What's wrong with the swimsuit feature is obvious in its title: "Ornaments of Society." You see, the swimsuit photos were shot on the Society Islands of the South Pacific. The editor must have thought the double meaning cute, but it highlights what's wrong with pornography--even soft porn like the swimwear issue.

Pornography says women are objects--that they are to be admired as bodies, lusted after or used as sexual objects. Call it art and they are still objets d'art. Call it fashion and you're just fooling yourself.

When Sports Illustrated runs a feature on a star athelete, they celebrate her for her athletic prowess. There is nothing wrong with celebrating beauty as well, but, for some odd reason, I did not notice any male beauties--oops I mean people who just happened to be modeling swimsuits--in the issue.

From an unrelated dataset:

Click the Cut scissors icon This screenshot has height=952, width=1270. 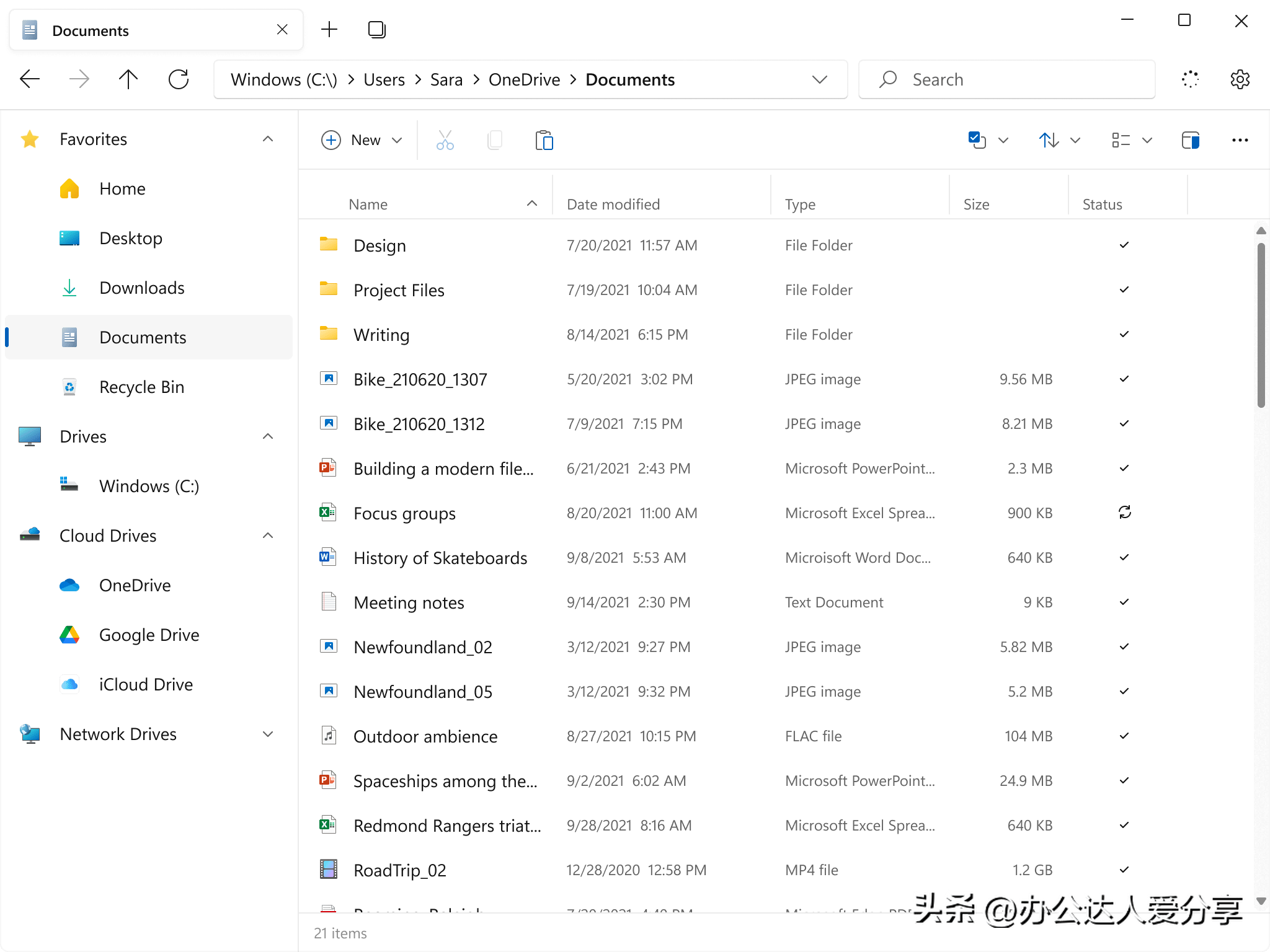[445, 140]
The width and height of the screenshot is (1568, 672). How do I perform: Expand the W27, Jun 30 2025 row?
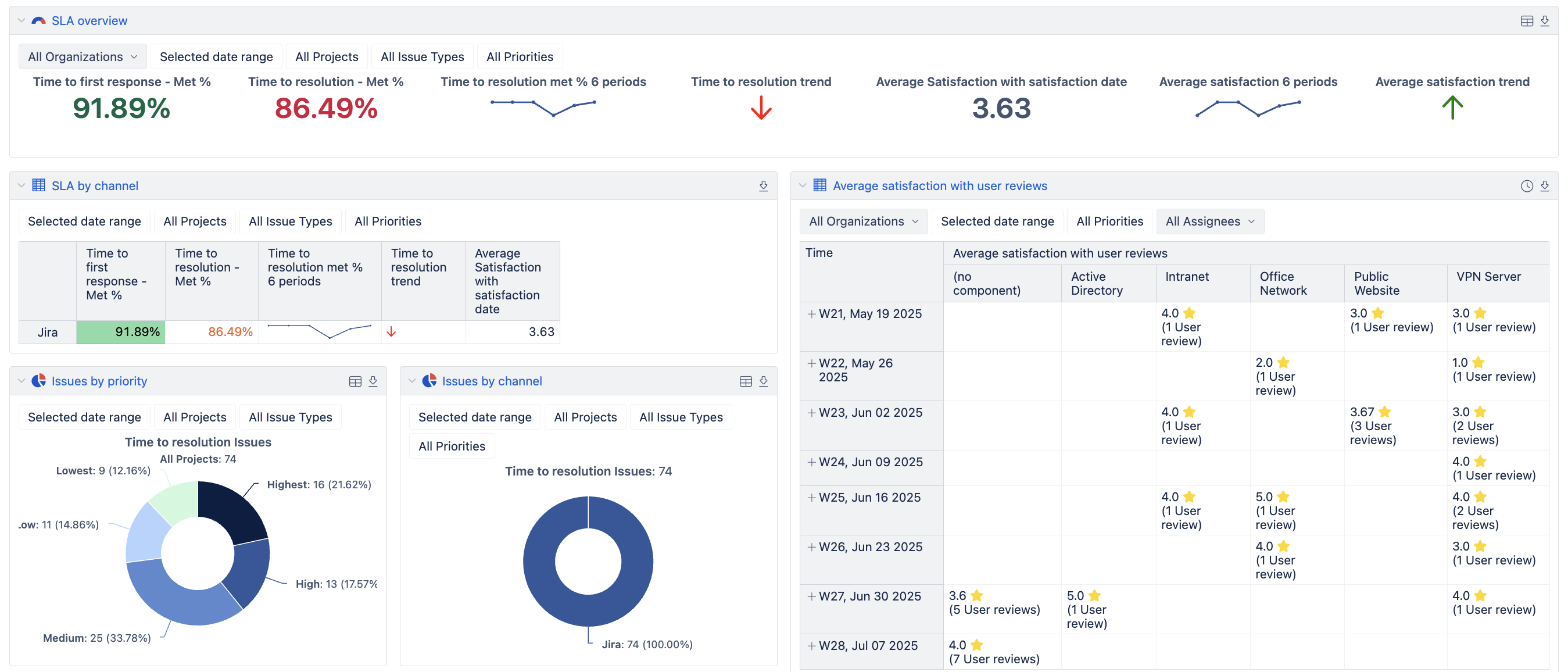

WHY IS THAT I feel like I have to apologize for reading the latest issue of Sports Illustrated?

All right, so maybe I didn't read it.

But I will.

After I look through it a few more times.

AFTER ALL, SI'S swimsuit issue comes only once a year, and this year's edition--set in Bora Bora--is anything but Bora-Boring.

It's excited so many, in fact, that some say they are mildly disgusted by this year's pictures and by the popularity of the issue that first appeared more than 20 years ago.

So Sports Illustrated passed off some band aids as bathing suits. Ever been to Ft. Lauderdale?

So Sports Illustrated sold eight times as many copies of this issue than it usally does. Ever seen Elle Macpherson on the cover of SI before? Ever seen anyone like Elle Macpherson on the cover of SI before? Wearing what she was wearing?

Sure, the content and popularity of the issue says something about today's society. Maybe it is something we ought to be worried about. But why pick on SI?

They've just given us what we asked for.

AND THEN THERE'S all this fuss over whether SI ought to be involved in the swimsuit business at all.

Anyone bother to consider that the nation's other two major sporting magazines--Sport and Inside Sports--also deliver annual salutes to swimwear.

And I didn't hear a word last month when Paulina--SI's cover girl for the two years before this one--showed up on the cover of Life's relatively new venture into the world of sin in the sun.

The fact of the matter is that the swimsuit issues have become institutions, and none is bigger--or better--than SI's.

But now that some of its suits resemble bottle caps, Sports Illustrated has been villified for exploiting women and for being sexist.

Oh, please.

Sports Illustrated is one of the nation's most entertaining magazines--sports, girlie or otherwise--and once a year it provides America with one of its most entertaining institutions.

Don't like it?

Don't read it. Or look at it.

And don't expect me to feel guilty about doing both.